Brief:
Where does the word "radio" show up in the data? Please find each such line and copy it.

The input:

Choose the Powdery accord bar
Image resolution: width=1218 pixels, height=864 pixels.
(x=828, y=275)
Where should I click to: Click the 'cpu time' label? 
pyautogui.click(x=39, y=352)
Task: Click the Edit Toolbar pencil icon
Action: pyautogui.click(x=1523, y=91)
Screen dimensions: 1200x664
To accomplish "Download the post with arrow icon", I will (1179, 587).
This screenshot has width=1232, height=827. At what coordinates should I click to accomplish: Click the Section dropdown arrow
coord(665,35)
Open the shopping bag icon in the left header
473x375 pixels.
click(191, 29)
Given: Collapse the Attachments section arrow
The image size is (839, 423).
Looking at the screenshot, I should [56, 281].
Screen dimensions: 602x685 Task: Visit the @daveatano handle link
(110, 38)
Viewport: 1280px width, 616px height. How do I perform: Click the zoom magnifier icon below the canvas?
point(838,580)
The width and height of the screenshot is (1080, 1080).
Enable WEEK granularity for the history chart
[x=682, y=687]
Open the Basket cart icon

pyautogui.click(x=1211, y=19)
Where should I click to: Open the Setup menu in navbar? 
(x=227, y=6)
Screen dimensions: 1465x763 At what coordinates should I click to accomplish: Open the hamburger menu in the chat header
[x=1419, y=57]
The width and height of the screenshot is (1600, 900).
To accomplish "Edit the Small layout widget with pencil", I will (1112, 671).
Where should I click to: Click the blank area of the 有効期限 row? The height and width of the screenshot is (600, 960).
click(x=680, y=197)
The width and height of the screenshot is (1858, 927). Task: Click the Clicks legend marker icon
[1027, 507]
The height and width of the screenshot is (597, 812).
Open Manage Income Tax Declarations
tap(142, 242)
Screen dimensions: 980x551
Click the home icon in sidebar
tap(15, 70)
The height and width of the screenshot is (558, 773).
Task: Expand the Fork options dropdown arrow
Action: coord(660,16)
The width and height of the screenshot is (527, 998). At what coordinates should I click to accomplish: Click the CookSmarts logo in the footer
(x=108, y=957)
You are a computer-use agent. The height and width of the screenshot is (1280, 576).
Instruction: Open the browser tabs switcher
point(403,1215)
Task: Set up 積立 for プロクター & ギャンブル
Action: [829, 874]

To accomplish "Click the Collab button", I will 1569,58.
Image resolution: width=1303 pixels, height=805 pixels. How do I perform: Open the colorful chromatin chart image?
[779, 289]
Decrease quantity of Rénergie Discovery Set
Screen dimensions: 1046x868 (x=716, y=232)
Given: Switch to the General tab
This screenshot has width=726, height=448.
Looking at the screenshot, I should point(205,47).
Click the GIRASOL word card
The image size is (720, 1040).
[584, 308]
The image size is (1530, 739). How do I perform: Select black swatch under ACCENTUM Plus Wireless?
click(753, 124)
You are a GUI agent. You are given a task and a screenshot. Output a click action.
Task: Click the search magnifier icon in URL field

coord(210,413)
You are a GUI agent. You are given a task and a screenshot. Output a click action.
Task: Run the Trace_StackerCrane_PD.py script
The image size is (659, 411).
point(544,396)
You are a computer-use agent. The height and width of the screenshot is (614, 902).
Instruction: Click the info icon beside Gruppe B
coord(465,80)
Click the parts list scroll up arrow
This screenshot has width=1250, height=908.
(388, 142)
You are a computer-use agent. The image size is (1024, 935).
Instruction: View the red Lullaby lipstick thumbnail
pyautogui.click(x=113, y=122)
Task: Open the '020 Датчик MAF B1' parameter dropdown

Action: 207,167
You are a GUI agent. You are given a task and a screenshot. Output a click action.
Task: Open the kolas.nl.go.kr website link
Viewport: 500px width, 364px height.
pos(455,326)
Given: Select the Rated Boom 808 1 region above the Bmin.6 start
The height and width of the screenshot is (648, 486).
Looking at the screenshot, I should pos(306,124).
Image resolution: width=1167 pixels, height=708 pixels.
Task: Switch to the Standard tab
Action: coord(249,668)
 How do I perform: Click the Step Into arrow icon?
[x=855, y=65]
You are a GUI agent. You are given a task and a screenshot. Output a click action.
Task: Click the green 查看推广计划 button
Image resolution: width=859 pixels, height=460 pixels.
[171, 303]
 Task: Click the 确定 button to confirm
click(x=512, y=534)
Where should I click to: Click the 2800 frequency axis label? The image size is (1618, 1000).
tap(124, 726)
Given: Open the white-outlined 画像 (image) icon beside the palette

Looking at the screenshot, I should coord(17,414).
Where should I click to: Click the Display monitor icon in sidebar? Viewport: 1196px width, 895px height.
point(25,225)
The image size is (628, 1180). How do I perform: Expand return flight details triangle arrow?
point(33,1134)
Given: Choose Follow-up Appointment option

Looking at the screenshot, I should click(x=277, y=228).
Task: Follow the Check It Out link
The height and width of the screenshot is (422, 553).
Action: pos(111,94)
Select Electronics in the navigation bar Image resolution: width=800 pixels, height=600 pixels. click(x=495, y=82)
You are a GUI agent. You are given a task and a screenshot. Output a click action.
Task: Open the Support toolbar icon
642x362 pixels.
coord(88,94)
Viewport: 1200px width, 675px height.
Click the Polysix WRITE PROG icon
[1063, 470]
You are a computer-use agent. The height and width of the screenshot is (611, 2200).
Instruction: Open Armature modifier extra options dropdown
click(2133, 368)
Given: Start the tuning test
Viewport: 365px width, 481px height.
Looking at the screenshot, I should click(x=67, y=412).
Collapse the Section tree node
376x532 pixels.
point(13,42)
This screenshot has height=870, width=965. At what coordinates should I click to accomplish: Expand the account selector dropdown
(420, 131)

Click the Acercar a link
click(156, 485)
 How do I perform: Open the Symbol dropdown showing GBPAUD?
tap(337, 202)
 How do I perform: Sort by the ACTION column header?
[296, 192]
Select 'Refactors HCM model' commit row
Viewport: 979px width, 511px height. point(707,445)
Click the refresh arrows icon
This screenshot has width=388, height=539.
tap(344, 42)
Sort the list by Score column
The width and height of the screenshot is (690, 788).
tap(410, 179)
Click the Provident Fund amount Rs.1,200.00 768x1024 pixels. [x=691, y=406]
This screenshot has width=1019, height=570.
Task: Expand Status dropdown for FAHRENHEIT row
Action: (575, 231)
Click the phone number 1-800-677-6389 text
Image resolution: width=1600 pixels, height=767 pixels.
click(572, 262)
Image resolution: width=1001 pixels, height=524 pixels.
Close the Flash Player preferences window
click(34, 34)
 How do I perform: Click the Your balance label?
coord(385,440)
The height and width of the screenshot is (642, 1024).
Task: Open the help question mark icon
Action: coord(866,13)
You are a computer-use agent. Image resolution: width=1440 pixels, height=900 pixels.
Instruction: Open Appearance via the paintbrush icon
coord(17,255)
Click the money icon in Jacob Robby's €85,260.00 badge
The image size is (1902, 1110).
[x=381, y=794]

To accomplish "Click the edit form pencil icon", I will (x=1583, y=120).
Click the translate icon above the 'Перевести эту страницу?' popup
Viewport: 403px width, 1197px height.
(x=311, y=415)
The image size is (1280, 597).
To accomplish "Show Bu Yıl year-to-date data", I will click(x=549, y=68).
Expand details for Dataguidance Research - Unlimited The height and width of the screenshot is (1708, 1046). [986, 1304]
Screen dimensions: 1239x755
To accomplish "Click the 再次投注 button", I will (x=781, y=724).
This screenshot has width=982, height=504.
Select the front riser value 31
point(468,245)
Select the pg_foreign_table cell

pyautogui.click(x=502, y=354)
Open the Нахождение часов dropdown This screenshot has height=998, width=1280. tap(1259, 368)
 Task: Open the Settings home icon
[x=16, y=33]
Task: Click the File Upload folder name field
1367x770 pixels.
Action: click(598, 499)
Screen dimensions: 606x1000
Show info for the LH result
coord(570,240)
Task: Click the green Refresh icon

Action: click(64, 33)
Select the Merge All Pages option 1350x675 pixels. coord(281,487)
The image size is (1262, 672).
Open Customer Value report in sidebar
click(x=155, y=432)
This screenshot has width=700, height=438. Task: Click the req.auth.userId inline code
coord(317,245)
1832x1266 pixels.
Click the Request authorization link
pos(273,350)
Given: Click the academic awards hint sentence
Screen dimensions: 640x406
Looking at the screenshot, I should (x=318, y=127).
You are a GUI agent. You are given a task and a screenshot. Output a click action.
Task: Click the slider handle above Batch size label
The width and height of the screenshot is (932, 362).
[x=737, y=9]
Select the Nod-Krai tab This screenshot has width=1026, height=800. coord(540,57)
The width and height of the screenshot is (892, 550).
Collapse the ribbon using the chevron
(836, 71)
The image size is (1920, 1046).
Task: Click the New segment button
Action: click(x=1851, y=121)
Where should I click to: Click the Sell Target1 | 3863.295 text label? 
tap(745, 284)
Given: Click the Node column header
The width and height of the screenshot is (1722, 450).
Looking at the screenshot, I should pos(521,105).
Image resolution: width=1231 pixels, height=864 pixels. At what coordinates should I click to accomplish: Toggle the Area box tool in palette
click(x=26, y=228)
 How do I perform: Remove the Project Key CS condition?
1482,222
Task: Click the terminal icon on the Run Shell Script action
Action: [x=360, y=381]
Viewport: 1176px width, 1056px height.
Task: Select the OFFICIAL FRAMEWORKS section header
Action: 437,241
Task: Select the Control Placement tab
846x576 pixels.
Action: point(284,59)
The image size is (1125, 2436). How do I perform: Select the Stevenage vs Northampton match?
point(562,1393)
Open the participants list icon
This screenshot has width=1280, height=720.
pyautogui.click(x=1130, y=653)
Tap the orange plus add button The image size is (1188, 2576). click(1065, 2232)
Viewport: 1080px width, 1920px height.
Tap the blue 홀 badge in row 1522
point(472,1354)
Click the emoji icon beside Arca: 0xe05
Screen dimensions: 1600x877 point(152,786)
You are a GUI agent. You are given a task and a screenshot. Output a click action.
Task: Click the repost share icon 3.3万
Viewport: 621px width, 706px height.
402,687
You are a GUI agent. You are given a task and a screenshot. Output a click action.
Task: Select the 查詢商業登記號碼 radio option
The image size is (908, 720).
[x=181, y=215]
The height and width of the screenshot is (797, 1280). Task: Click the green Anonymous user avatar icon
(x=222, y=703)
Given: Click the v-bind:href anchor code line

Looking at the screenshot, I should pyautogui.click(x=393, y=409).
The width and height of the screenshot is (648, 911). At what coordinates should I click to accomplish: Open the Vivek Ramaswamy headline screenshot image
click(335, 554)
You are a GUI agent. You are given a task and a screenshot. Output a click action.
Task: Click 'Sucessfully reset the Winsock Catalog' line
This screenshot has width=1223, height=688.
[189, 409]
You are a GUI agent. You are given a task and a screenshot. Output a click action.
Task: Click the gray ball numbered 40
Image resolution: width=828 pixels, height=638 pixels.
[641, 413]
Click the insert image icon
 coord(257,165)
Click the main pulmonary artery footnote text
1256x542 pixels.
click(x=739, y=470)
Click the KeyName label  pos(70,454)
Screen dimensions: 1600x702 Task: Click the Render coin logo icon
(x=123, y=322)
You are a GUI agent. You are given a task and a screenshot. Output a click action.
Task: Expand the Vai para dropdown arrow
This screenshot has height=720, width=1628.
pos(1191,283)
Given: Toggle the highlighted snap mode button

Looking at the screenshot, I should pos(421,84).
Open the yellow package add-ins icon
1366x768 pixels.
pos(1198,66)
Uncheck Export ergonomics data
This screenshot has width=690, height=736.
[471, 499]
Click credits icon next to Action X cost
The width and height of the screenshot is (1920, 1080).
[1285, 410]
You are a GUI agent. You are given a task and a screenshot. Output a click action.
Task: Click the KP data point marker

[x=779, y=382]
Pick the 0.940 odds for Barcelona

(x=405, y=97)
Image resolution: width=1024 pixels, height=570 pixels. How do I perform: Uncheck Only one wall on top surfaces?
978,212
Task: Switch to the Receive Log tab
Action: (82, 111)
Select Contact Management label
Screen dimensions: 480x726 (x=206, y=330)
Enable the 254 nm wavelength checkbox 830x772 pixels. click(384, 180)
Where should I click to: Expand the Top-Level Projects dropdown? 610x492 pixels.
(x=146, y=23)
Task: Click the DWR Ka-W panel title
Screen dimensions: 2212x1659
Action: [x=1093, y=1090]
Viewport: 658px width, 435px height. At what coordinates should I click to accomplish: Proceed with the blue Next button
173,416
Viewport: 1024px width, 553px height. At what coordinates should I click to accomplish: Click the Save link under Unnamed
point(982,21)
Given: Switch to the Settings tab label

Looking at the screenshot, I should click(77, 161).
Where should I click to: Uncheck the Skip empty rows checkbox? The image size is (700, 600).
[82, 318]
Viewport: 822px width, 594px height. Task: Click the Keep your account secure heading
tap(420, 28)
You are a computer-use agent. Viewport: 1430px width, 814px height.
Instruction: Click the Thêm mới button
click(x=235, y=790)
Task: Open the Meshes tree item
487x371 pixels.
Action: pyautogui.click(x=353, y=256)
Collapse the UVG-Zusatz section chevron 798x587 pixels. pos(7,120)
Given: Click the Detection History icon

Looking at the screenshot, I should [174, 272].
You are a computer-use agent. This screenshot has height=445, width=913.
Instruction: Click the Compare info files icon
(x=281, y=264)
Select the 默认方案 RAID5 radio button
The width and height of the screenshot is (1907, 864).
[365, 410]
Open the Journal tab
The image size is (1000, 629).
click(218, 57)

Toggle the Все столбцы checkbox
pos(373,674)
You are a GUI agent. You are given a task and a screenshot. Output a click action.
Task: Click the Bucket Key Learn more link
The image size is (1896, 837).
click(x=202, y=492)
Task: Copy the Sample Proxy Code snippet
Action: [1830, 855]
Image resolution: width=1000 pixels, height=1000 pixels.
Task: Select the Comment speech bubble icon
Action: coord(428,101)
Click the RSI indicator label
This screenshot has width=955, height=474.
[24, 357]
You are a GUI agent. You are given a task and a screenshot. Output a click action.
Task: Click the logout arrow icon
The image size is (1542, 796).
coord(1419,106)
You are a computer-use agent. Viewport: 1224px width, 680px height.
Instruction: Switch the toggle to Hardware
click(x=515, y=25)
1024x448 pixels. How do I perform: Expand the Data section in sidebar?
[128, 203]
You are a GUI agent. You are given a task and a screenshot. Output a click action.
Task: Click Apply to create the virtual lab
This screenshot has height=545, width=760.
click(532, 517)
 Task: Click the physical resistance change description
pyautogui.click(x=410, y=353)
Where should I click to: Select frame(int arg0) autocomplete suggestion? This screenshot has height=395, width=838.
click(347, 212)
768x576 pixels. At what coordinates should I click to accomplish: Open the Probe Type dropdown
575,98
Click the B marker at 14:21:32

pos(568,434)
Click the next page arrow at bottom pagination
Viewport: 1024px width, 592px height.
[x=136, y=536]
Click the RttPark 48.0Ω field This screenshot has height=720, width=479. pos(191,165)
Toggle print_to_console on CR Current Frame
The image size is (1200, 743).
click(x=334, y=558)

Task answer:
Task: Select the 查詢商業登記號碼 radio option
Select the 默认方案 RAID5 radio button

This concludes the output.